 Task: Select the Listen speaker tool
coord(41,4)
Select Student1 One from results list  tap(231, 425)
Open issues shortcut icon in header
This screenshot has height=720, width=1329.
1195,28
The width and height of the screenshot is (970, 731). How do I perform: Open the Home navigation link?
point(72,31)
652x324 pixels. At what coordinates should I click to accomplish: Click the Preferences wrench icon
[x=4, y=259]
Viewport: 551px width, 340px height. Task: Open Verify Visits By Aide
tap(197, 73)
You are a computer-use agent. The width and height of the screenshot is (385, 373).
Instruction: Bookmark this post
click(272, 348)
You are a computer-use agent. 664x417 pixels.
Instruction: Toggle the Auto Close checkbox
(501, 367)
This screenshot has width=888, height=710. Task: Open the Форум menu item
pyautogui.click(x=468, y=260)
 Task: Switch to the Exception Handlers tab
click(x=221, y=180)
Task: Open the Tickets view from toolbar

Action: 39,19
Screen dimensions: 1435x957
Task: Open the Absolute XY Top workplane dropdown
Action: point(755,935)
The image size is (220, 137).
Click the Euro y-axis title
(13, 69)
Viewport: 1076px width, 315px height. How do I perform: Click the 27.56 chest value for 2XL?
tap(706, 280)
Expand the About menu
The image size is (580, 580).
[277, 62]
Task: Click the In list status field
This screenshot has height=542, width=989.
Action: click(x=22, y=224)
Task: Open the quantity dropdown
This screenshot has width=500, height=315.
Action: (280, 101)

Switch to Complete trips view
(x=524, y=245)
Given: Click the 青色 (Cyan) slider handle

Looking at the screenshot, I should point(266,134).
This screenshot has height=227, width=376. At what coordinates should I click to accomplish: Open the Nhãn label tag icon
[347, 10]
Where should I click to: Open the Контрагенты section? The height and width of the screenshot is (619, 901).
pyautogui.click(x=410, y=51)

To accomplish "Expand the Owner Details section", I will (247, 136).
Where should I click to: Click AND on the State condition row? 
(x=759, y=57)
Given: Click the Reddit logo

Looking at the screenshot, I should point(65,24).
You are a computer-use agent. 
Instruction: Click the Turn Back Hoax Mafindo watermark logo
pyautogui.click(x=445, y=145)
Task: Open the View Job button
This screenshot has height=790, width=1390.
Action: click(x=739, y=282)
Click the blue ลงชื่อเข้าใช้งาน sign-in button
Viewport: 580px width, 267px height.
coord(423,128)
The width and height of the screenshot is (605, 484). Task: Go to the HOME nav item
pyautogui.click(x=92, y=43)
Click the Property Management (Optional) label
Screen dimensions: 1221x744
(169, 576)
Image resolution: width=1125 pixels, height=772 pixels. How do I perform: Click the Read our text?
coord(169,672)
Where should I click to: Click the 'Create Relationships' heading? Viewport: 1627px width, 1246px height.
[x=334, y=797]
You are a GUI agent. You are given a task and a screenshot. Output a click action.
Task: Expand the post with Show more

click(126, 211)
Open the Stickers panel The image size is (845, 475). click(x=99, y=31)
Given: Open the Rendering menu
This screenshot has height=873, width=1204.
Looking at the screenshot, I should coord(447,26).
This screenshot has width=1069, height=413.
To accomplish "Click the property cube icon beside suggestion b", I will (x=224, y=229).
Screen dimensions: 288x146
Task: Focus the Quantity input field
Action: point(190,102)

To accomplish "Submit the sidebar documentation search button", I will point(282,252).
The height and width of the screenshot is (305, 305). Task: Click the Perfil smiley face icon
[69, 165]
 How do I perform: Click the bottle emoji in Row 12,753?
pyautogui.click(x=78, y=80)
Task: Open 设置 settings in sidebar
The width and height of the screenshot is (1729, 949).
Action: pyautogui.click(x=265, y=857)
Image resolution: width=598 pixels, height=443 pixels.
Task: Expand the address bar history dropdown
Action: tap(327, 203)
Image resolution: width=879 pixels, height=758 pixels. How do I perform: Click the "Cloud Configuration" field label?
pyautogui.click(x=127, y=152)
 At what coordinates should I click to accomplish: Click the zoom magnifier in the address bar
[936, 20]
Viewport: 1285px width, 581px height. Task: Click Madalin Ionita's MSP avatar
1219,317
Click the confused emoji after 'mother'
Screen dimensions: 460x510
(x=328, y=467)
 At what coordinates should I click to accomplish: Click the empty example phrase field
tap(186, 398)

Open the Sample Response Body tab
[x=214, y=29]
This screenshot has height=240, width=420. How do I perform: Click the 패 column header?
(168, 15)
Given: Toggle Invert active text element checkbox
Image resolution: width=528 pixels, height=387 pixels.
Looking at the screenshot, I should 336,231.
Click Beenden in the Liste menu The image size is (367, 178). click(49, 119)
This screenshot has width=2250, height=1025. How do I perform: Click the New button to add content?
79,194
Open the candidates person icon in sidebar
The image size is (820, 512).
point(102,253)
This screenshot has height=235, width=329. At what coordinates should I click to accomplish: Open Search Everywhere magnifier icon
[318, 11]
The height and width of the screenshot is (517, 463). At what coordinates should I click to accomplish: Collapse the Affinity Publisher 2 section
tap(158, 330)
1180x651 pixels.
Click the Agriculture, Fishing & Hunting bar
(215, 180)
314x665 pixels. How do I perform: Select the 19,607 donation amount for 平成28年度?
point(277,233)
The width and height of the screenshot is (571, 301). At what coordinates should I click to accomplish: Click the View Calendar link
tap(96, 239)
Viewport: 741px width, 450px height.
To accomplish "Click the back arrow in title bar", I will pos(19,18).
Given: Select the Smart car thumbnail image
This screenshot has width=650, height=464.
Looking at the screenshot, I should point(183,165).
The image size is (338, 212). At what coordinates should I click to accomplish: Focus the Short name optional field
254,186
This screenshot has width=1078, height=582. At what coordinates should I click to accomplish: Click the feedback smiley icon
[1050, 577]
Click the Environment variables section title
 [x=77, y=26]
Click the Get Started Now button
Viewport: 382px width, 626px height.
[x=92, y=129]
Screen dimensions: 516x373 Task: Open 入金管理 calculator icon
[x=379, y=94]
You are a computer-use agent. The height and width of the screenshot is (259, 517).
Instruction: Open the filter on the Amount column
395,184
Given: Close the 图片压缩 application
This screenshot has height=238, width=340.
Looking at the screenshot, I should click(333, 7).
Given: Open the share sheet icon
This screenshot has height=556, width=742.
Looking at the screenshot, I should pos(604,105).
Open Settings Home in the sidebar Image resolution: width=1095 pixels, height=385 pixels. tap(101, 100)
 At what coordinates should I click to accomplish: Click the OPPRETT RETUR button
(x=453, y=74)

• _Prompt_:
Could you print the lines above, exactly as written, from the line containing "1180x651 pixels." through the final one?

• _Solution_:
1180x651 pixels.
Click the Agriculture, Fishing & Hunting bar
(215, 180)
314x665 pixels. How do I perform: Select the 19,607 donation amount for 平成28年度?
point(277,233)
The width and height of the screenshot is (571, 301). At what coordinates should I click to accomplish: Click the View Calendar link
tap(96, 239)
Viewport: 741px width, 450px height.
To accomplish "Click the back arrow in title bar", I will pos(19,18).
Given: Select the Smart car thumbnail image
This screenshot has width=650, height=464.
Looking at the screenshot, I should point(183,165).
The image size is (338, 212). At what coordinates should I click to accomplish: Focus the Short name optional field
254,186
This screenshot has width=1078, height=582. At what coordinates should I click to accomplish: Click the feedback smiley icon
[1050, 577]
Click the Environment variables section title
 [x=77, y=26]
Click the Get Started Now button
Viewport: 382px width, 626px height.
[x=92, y=129]
Screen dimensions: 516x373 Task: Open 入金管理 calculator icon
[x=379, y=94]
You are a computer-use agent. The height and width of the screenshot is (259, 517).
Instruction: Open the filter on the Amount column
395,184
Given: Close the 图片压缩 application
This screenshot has height=238, width=340.
Looking at the screenshot, I should click(333, 7).
Given: Open the share sheet icon
This screenshot has height=556, width=742.
Looking at the screenshot, I should pos(604,105).
Open Settings Home in the sidebar Image resolution: width=1095 pixels, height=385 pixels. tap(101, 100)
 At what coordinates should I click to accomplish: Click the OPPRETT RETUR button
(x=453, y=74)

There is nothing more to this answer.